_PROBLEM DESCRIPTION_
Beginning with the line that holds "Coal Companies Record" and ending with the last line of the entries below, copy every line exactly and nothing else, with the pictures left out.

[Collected data entries]
_ _ _

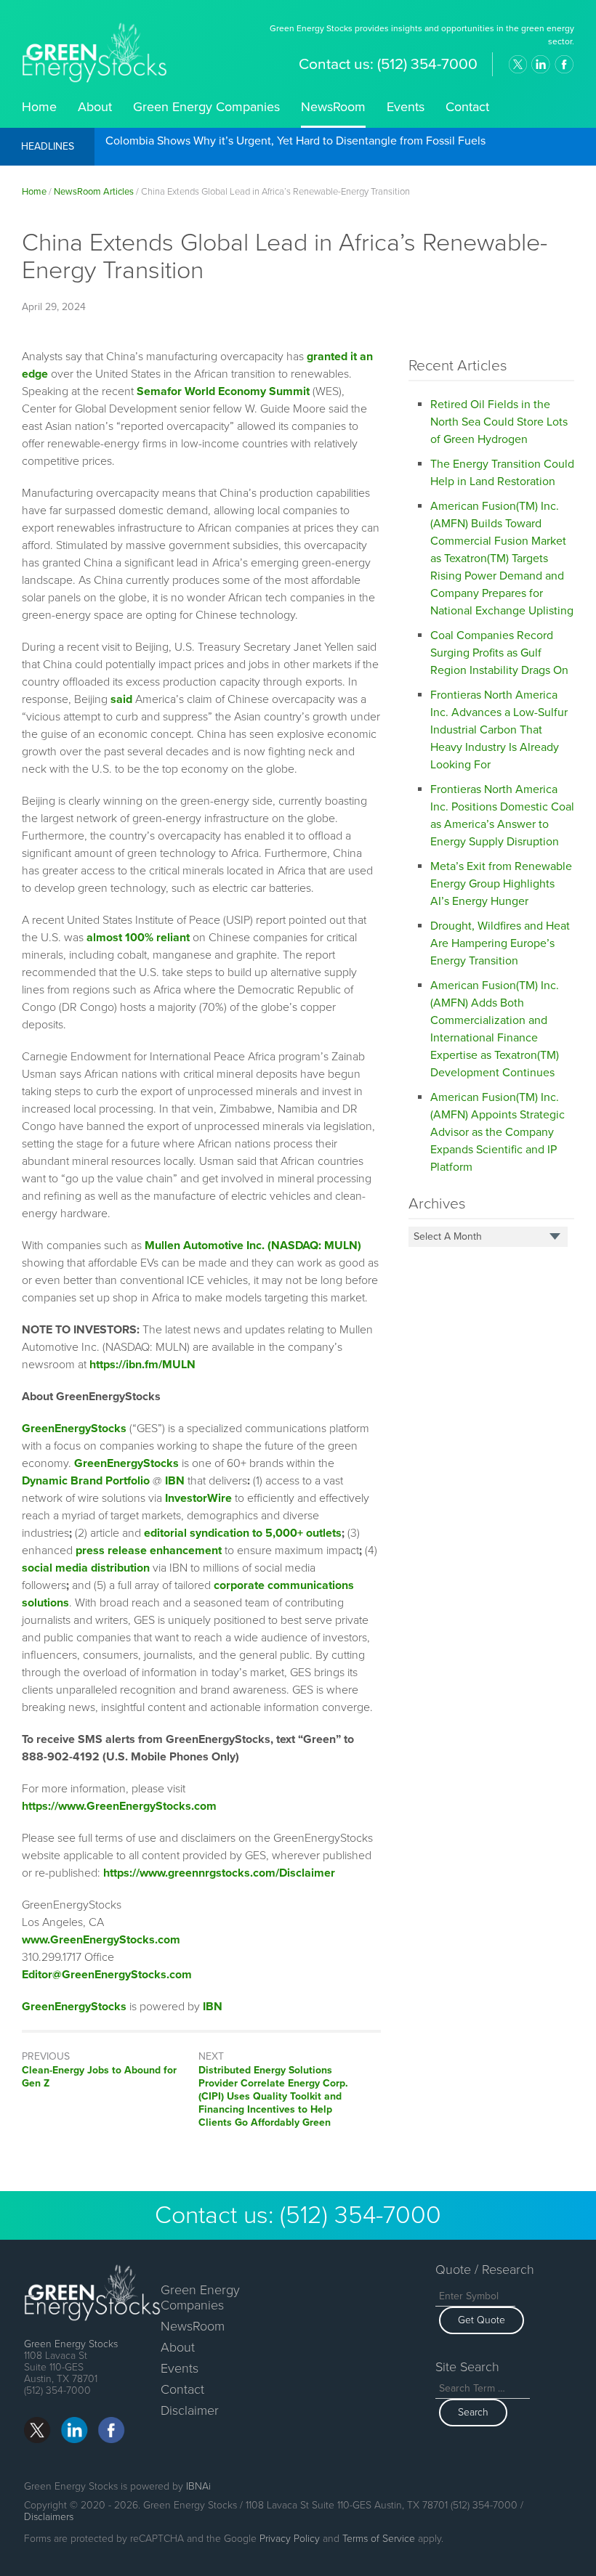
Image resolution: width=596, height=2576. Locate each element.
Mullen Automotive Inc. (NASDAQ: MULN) (253, 1245)
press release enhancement (149, 1550)
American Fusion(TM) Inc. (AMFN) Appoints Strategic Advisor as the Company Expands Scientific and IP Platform (497, 1132)
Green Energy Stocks (71, 2344)
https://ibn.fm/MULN (142, 1364)
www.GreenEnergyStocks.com (101, 1940)
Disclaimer (190, 2410)
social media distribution (86, 1568)
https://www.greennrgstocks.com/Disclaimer (219, 1873)
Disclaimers (48, 2517)
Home (39, 106)
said (121, 699)
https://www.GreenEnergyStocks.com (119, 1806)
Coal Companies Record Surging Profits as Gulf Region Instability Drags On (499, 653)
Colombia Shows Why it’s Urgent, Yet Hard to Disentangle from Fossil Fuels (295, 141)
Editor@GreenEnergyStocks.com (107, 1974)
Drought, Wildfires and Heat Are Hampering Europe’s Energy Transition (500, 943)
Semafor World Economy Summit (223, 391)
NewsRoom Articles (94, 192)
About (95, 106)
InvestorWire (198, 1498)
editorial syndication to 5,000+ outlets (243, 1533)
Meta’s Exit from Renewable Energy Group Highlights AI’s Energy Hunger (501, 884)
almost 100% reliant (138, 937)
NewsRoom (333, 106)
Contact (467, 106)
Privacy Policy (289, 2538)
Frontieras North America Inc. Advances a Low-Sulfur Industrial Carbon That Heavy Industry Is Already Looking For (499, 730)
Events (405, 106)
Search (473, 2412)
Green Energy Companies (206, 106)
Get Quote (481, 2320)
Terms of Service (378, 2538)
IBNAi (198, 2486)
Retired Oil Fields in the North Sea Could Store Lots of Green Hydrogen (499, 422)
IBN (212, 2006)
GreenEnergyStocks (74, 1428)
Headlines (47, 146)
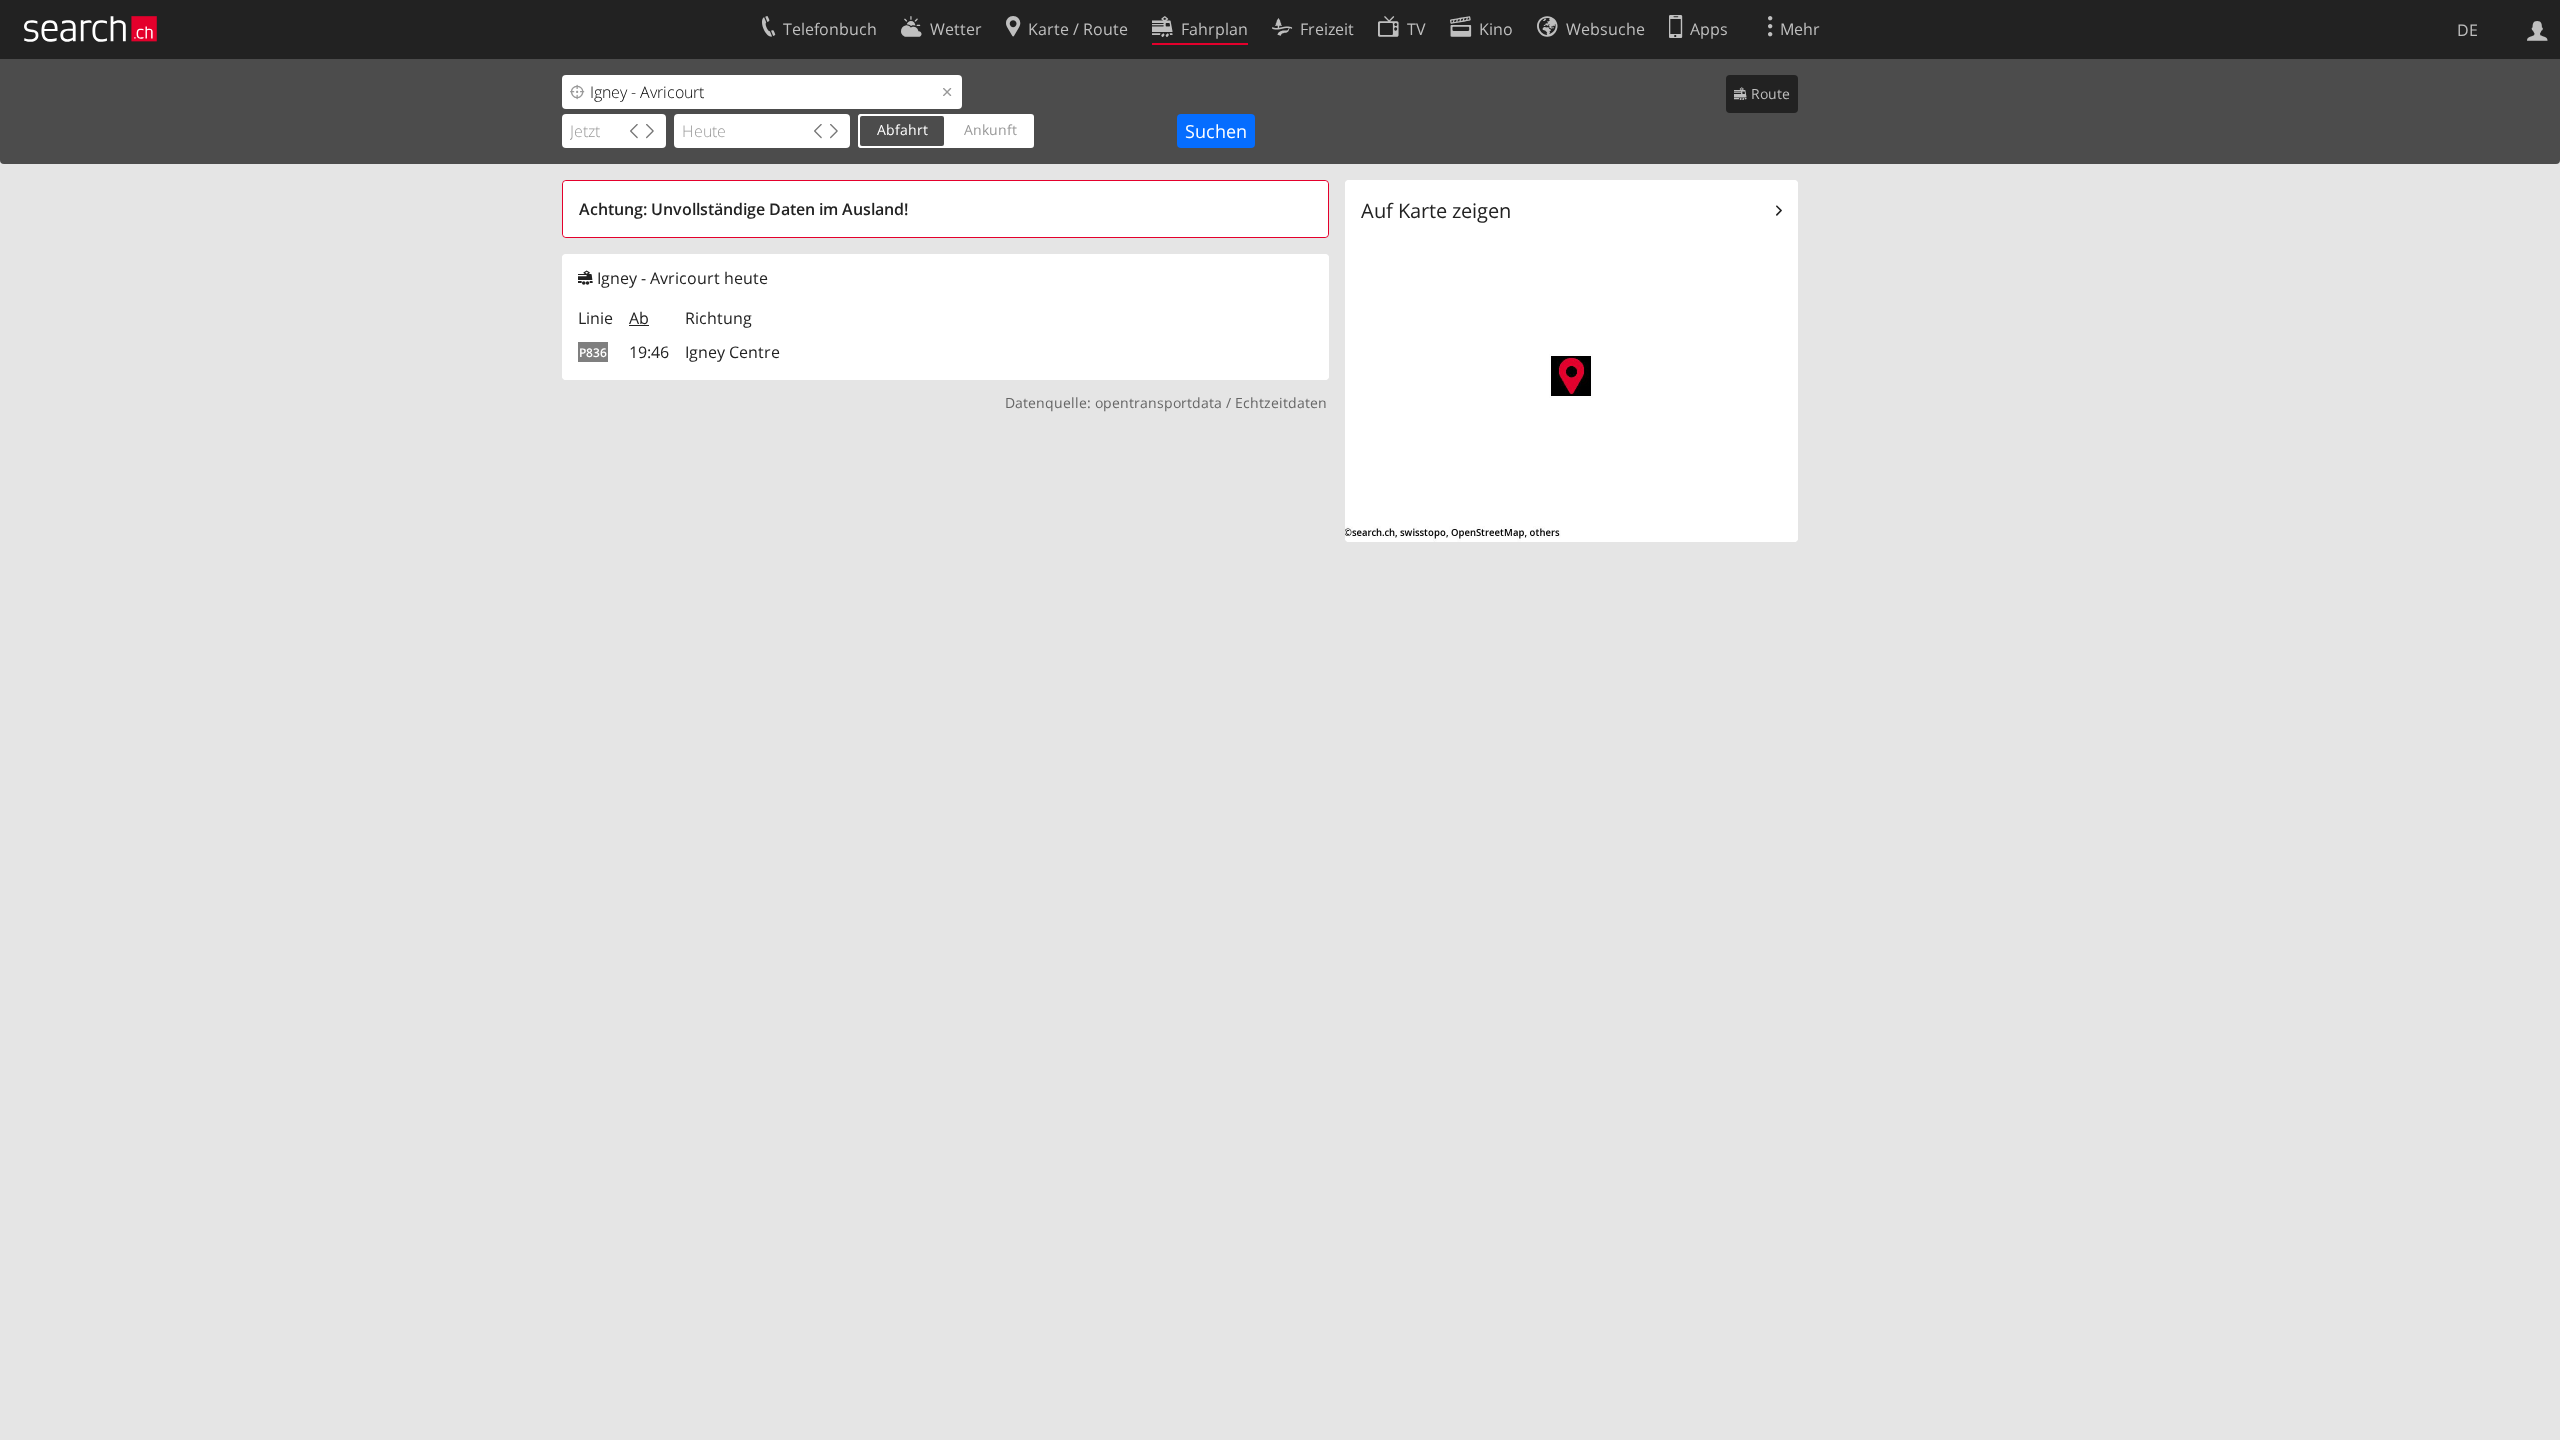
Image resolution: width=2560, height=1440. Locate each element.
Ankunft (990, 129)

_ _ _

_EXERCISE RESULT_
Coal Companies Record Surging Profits as Gulf Region Instability Drags On (499, 653)
Colombia Shows Why it’s Urgent, Yet Hard to Disentangle from Fossil Fuels (295, 141)
Editor@GreenEnergyStocks.com (107, 1974)
Drought, Wildfires and Heat Are Hampering Europe’s Energy Transition (500, 943)
Semafor World Economy Summit (223, 391)
NewsRoom Articles (94, 192)
About (95, 106)
InvestorWire (198, 1498)
editorial syndication to 5,000+ outlets (243, 1533)
Meta’s Exit from Renewable Energy Group Highlights AI’s Energy Hunger (501, 884)
almost 100% reliant (138, 937)
NewsRoom (333, 106)
Contact (467, 106)
Privacy Policy (289, 2538)
Frontieras North America Inc. Advances a Low-Sulfur Industrial Carbon That Heavy Industry Is Already Looking For (499, 730)
Events (405, 106)
Search (473, 2412)
Green Energy Companies (206, 106)
Get Quote (481, 2320)
Terms of Service (378, 2538)
IBNAi (198, 2486)
Retired Oil Fields in the North Sea Could Store Lots of Green Hydrogen (499, 422)
IBN (212, 2006)
GreenEnergyStocks (74, 1428)
Headlines (47, 146)
Image resolution: width=2560, height=1440. Locate each element.
Ankunft (990, 129)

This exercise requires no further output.